Mom? What's a difficult child?
Hi and welcome
So very sorry for you situation that made you find us.

I agree with the video. We had the same thing with people saying to us, "But she seems so normal"
Then we brought in the video of her screaming when she was hallucinating and crying for us to light her on fire! Well that changed everyones minds fast!
Can't fake that.
Keep searching and do not give up.
Search every site for help even though he may not have ADHD or BiPolar (BP), CHADD has great resources for Therapists and psychiatrist's, NAMI has great resources as well as CABF!
Search all of the Autism sites there are a ton as well.
My Therapist is a God send and she runs our local CHADD. But she is by far the best as far as all diagnosis's.
Welcome come here to vent if you need!
 

KTMom91

Well-Known Member
Hi, Chelle, and welcome to the board. I also agree with the video/audio recording. My daughter had therapists, teachers, my mother, etc. convinced I was a raving nut case, and the consensus was that my being a single parent was "causing her difficulties." Made it twice as hard to get any help for her.

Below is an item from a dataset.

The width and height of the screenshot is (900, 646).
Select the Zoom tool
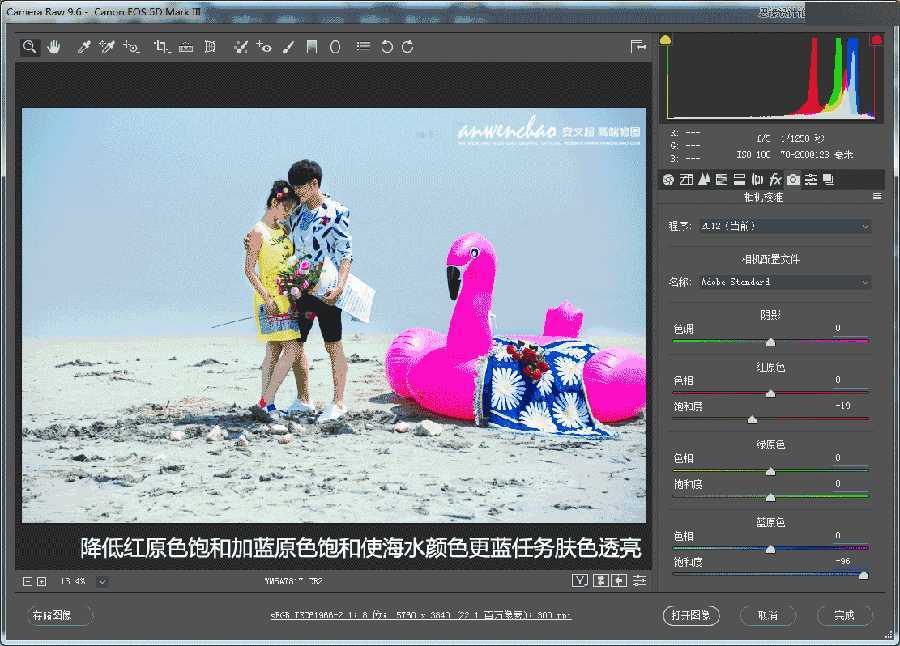click(x=30, y=46)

Many, many hugs to you. Please take care of yourself.
 

klmno

Active Member
Welcome! I'm a single mom also and my son started exhibited major diffficulty about the time he turned 11 yo. Apparently, becoming old enough for hormones to start kicking into gear (not the sex part- the mental part) and the fact that this is when kids really start feeling more rejection and abandonment from absent fathers really takes a toll on some of them- particularly the boys. It helped a lot, although it didn't completely solve things, to handle things very differently than I had before. I started just taking my sone out to the park to go for a walk and did not lecture him or ask him questions or anything like that. I was nice and just told him that I loved him and was there if he wanted to talk to me- that I would listen. He did eventually start talking to me. Again, we still have major issues off and on and we are not sure of his diagnosis right now, but opening the lines of communication helped a great deal. Also, even when tho the behavior has been horrible, taking the focus off punishment for bad behavior and starting to support communicating about things and problem-solving has helped a lot.

That being said- my son is currently incarcerated for pulling a knife on me so I don't want to come across like I have all the answers. I don't. My son is now 14yo and it's a struggle. But, I can see that he matures and does well for months and then just loses it all- which unfortunately, is still better than the chaos we were living with continuously for months when this all first started.